Emergency Conditions, Emergency Measures
Lacking non-divisional artillery, MacArthur asked the Joint Chiefs on 19 July to send him light, medium, and heavy artillery battalions. He asked for six 155-mm. howitzer Battalions, self-propelled, as the first shipment. He also asked for an artillery group headquarters and a field artillery observation battalion. He pointed out that his division commanders in Korea would be forced, by the extensive frontages, broken terrain, and the limited road nets, to employ their divisions by separate RCT's. With a projected American force in Korea, based upon JCS approved deployments as of that date, of 4 Army divisions and 1 Marine RCT, there would be 13 American regiments available in Korea.
At least ten of these regiments could normally be expected to be in the front lines at any given time. Since only four battalions of 155-mm. howitzers would be present with division artillery units, six more battalions would be required if each of the ten regiments was to have a medium artillery battalion when it was used as an RCT.
Two 8-inch howitzer battalions and the 155-mm. guns would be required for general support along the whole front. Light battalions could either reinforce division artillery units, or, if desirable, be committed in support of South Korean units. General MacArthur noted that the profitable extent to which American artillery should be used in support of South Korean forces was under study by his staff.
He received no immediate reply and asked again, only four days later [23rd], for early arrival of the artillery urgently needed in Korea. [05-59]
The General Reserve, weak in all its components, was particularly deficient in non-divisional field artillery. Only eleven battalions were in the United States and all were below war strength.
Only four 105-mm. howitzer battalions,
five 155-mm: howitzer battalions,
one 155-mm. gun battalion, and
one 8-inch howitzer battalion
could be expected to be partially effective. But Washington Army officials ordered three of the 155-mm. howitzer battalions, the 8-inch howitzer battalion, an observation battalion, and the 5th Field Artillery Group headquarters to Korea. [05-60]
[05-60] (1) Memo, Gen. Bolte for Gen. Collins, 9 Jul. 50, sub: Strength and training Status, FA Units, in G-3, DA files. Blue Book, vol. II, Status of Units and Equipment. (2) Rad, WAR 86427, DA to Continental Army Comdrs, Info to CINCFE, 18 Jul. 50. (3) Rad, WAR 86558. DA to CINCFE, 20 Jul. 50.
19500723 0500 ap 20 July 1950
General MacArthur protested vigorously upon being told that only five artillery battalions of the fifteen he had requested could be furnished him. He pointed out that fifteen battalions were an essential minimum based on ten infantry regiments fighting on the line at any given time.

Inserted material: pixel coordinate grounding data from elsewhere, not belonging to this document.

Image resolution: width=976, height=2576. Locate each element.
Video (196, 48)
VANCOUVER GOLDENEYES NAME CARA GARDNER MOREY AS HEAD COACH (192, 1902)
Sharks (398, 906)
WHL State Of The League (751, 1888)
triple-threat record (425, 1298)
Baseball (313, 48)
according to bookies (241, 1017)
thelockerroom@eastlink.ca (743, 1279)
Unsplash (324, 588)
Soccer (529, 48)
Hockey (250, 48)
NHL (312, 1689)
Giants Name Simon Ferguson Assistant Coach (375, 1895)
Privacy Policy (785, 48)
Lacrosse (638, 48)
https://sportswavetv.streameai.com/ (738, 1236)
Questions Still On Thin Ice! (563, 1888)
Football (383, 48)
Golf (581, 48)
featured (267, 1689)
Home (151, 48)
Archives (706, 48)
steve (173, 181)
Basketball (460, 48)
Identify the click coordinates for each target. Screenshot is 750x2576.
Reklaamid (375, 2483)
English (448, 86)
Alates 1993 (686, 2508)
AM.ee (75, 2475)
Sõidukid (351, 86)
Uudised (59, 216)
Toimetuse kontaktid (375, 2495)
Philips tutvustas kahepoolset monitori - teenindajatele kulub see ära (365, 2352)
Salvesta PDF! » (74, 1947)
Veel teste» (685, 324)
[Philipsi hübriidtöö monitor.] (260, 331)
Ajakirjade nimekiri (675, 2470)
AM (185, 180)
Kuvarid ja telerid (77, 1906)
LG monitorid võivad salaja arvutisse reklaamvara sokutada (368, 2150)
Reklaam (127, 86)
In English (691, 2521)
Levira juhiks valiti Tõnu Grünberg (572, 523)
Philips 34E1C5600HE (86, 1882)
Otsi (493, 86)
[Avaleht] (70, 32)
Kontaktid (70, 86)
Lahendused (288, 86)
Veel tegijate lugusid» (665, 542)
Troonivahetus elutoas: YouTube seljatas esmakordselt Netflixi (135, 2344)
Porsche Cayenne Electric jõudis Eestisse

He had now decided that there should be twelve U.S. regiments in action at all times. "Beyond doubt," he predicted, "the destruction of the North Korean forces will require the employment of a force equivalent at least to six United States infantry divisions in addition to ROK ground forces."
Fighting in World War II had proven conclusively, according to him, that a field army could sustain a successful offensive against a determined enemy, particularly over difficult terrain, only if it had non-divisional artillery in the ratio of at least one for one as compared to division artillery.
While General MacArthur did not spell out these latest requirements, he implied that twenty-four battalions of non-divisional artillery would be needed. He recommended that, since the necessary battalions were not available, they be activated and "an intensive training program of appropriate scale be set in motion at once." [05-61]
[05-61] Rad, CX 58750, CINCFE to DA, 26 Jul. 50.
Without an adequate support base behind the battle line in Korea and in the larger service area in Japan, the fighting units could not sustain their desperate defense, much less attack.
Although the greatest emphasis was placed on infantry, artillery, armored, and other combat-type units and soldiers during July, the demand for service units and troops increased steadily.
Technical service units to supply front-line soldiers, to repair damaged weapons and equipment, to keep communications in operation, and to perform the hundreds of vital support operations required by a modern army, had been at a premium in the FEC when the war broke out.
Japanese specialists and workmen performed in large part the peacetime version of service support for the Far East Command. The few available service units had been depleted when specialists and other trained men had been handed rifles and sent to fight as infantry.
Some types of combat and non-combat support were needed more immediately than other types. In view, for instance, of the hundreds of tons of ammunition of all types on its way to the Far East Command for the Korean fighting, ordnance specialists qualified to handle ammunition were needed at once.